Work instructions:
Your job is to copy all the entries precisely as they stand.

Data extracts:

^^^^

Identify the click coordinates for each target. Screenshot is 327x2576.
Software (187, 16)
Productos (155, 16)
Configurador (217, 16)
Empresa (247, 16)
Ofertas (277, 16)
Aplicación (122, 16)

^^^^

Answer to this task:
Identify the click coordinates for each target. Screenshot is 327x2576.
Software (187, 16)
Productos (155, 16)
Configurador (217, 16)
Empresa (247, 16)
Ofertas (277, 16)
Aplicación (122, 16)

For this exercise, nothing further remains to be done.